Top Ten Performances of 2019

Mon Dec 23, 2019 at 3:18 pm

By Lawrence A. Johnson

Photo: Kyle Flubacker

1. Mozart’s Don Giovanni. Lyric Opera of Chicago.

It didn’t look promising for Lyric Opera’s revival of Mozart’s Don Giovanni when Ildar Abdrazakov pulled out of the title role shortly before rehearsals were to begin. Fortunately, Lucas Meachem was available to take over, and with this fine American baritone leading the way, Lyric delivered a Don Giovanni for the ages in November. 

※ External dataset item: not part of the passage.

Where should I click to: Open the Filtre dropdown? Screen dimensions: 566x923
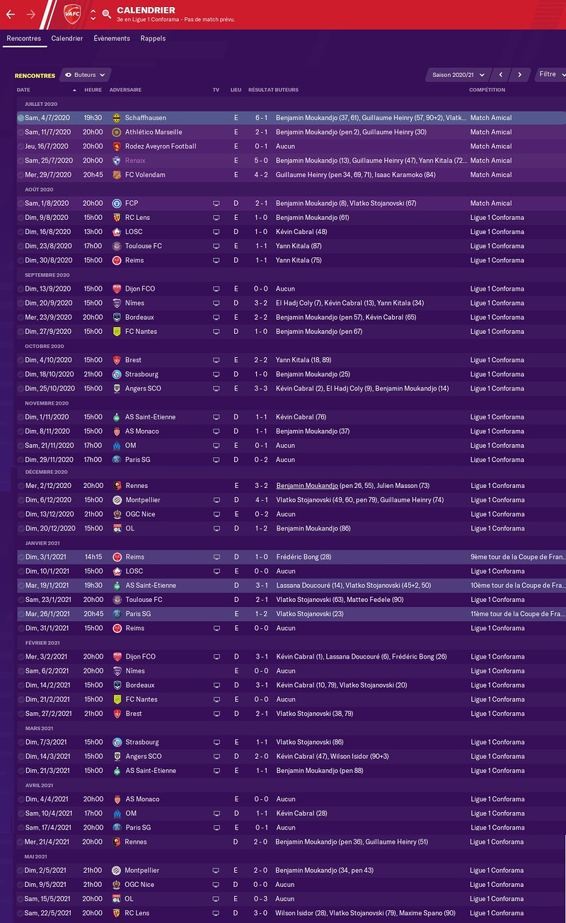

Rarely will one experience as stellar an ensemble lineup in this notoriously hard-to-cast opera, all working together seamlessly and delivering the cynical humor as well as the moral twilight of Mozart’s dramma giocoso with equal relish: Meachem, Matthew Rose (Leporello), Amanda Majeski (Donna Elvira) Rachel Willis-Sørensen (Donna Anna), Mika Kares (Commendatore), Ben Bliss (Don Ottavio), Ying Fang (Zerlina) and Brandon Cedel (Masetto)—the last five all making their company debuts. Robert Falls’ fluent, stylish staging remains theatrical titanium and James Gaffigan delivered a seminar in Mozart opera conducting, just as he did with Lyric’s Così fan tutte in 2018.

2. Vespers by Einojuhani Rautavaara and music of other Baltic composers. Chicago Chorale/Bruce Tammen.

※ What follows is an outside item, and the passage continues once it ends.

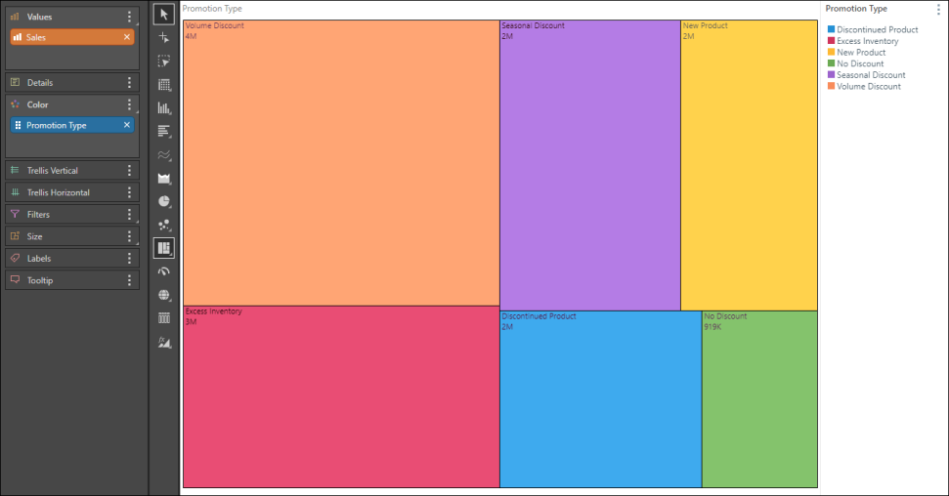The width and height of the screenshot is (949, 496).
Task: Click the Seasonal Discount legend color swatch
Action: pos(831,75)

Bruce Tammen’s hardy band of nonprofessional singers were at their finest in the Chicago Chorale’s program of Baltic music in March. The main work was the Vespers of Einojuhani Rautavaara, a strange, audacious and tortuously difficult work. The sixty-four Chorale members handled all of the Finnish composer’s demands—whispering, pleading in supplication or soaring with spiritual confidence—and the singers brought remarkable vocal polish, expressive versatility and deep dedication to this performance. Tammen’s alert yet flexible direction impeccably balanced sections and seemed to find ideal tempos throughout. Shorter works by Arvo Pärt, Peteris Vasks, Gunnar Eriksson, Ola Gjeilo and Tõnis Kaumann were no less memorable in an event that showed once again that some of the most compelling music-making in Chicago is being done by smaller ensembles outside of the Loop.

Photo: Todd Rosenberg

3. William Schuman’s Symphony No. 9 (“Le fosse Ardeatine”). Chicago Symphony Orchestra/Riccardo Muti.

It’s ironic that Riccardo Muti’s finest performance of 2019 came in a symphony by William Schuman, when the CSO music director has held American music at arms’ length for most of his decade-long Chicago tenure.

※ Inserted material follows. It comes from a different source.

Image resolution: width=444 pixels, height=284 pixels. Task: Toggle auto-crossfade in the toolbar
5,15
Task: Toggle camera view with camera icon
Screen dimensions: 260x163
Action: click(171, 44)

Yet in his first performance of an American symphony since taking the reins as CSO music director in 2010, the Italian conductor showed a deep emotional and musical affinity for Schuman’s Ninth Symphony in February. Written to commemorate the Nazi massacre of 335 Italian civilians—men, women and children—in the Ardeatine Caves in 1944, Schuman’s 1968 symphony is a dark and relentless work, and Muti led a performance of massive roiling power and searing intensity in this belated Chicago premiere.

Photo: Cory Weaver

4. Richard Strauss’s Elektra. Lyric Opera.

As with this fall’s Don Giovanni, Lyric Opera’s revival of Strauss’s Elektra in February proved even more successful the second time around. Even with a leg injury, Nina Stemme embodied the role of the title heroine, driven to madness by her mother, the queen Klytämnestra who has murdered Elektra’s father. In her company debut the big-voiced Swedish soprano put across a blistering performance flinging out top notes in nerve-shattering fashion. The supporting cast was on the same high level and, in his belated Lyric debut, Donald Runnicles conducted magnificently.

Photo: Michael Brosilow

5. Jake Heggie’s Moby-Dick. Chicago Opera Theater.

It was Chicago Opera Theater that finally brought Jake Heggie’s Moby-Dick to local audiences in April. Richard Cox as the driven Ahab may have lacked some heldentenor punch for the big moments, but this was a terrific production with a strong and unified cast, and effective staging from Utah Opera. COT’s young music director Lidiya Yankovskaya sealed her early promise, leading a sweeping, richly textured performance of Heggie’s epic yet intimate score, the finest American opera of recent decades.

Photo: Elliott Mandel

6. Music of Anton Arensky and Ernest Bloch. The Chamber Music Society of Lincoln Center.  

The Chamber Music Society of Lincoln Center went beyond the usual repertorial suspects in May at the Harris Theater to present Anton Arensky’s String Quartet No. 2 and Ernest Bloch’s Piano Quintet No. 1—bleak, powerful yet rewarding rarities, both of which deserve to be far better known. The youth contingent of CMSLC contributed not just the usual ensemble polish but committed playing of bracing virtuosity that invested these works with a real sense of fresh discovery.

Photo: Ken Howard

7. Jake Heggie’s Dead Man Walking. Lyric Opera.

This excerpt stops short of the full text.